- **PROBLEM**
The answer must consist of every line from the entries below that contains the word "using".

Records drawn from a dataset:
BEGIN

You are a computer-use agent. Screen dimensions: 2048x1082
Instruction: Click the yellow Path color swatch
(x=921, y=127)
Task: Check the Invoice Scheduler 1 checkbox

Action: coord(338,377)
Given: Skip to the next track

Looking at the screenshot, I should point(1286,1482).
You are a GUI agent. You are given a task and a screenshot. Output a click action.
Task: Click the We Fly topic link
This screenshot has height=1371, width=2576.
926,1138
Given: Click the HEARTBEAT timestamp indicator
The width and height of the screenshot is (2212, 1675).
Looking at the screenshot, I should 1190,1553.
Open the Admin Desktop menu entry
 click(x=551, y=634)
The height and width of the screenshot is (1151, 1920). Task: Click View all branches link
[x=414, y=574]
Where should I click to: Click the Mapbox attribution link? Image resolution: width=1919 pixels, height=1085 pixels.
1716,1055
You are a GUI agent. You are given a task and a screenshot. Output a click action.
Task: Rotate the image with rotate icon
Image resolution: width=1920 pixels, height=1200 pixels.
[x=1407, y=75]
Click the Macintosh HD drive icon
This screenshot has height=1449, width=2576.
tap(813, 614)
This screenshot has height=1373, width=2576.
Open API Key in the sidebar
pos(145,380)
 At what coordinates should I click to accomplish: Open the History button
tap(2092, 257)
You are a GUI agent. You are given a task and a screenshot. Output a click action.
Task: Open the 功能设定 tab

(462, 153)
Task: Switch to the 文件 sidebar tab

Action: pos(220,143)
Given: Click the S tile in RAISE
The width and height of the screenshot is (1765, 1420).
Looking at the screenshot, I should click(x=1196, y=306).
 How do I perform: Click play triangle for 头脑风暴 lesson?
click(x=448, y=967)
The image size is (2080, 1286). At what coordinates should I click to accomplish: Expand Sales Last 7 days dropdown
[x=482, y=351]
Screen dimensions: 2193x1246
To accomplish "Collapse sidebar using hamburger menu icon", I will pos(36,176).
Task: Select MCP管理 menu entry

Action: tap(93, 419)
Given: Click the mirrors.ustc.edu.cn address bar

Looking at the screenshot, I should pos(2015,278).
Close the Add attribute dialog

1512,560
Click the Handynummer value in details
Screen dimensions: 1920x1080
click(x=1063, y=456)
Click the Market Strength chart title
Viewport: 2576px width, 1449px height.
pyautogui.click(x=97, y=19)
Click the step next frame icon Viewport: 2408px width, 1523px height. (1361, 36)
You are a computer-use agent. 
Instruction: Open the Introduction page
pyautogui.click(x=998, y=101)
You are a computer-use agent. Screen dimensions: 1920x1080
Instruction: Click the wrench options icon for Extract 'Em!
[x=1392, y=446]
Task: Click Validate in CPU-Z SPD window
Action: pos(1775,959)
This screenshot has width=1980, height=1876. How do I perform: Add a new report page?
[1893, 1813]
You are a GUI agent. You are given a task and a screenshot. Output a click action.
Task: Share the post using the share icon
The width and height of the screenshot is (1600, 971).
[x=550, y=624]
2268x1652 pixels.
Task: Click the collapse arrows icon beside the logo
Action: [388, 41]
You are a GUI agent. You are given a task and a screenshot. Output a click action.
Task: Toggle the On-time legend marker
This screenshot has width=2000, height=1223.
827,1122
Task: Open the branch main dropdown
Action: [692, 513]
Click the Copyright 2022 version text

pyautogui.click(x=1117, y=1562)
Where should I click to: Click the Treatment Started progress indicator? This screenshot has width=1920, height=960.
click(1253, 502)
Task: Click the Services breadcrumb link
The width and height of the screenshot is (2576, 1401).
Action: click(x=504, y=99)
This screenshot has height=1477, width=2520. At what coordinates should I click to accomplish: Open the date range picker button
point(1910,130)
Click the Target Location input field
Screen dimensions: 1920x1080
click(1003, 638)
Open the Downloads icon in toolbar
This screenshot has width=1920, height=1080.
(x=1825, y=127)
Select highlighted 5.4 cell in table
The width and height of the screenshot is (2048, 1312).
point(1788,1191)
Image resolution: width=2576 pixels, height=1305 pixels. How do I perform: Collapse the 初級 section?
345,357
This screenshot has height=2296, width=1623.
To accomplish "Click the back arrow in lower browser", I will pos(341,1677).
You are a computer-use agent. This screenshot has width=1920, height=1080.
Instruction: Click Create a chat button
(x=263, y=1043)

END

- **OUTPUT FOR THIS EXERCISE**
To accomplish "Collapse sidebar using hamburger menu icon", I will pos(36,176).
Task: Share the post using the share icon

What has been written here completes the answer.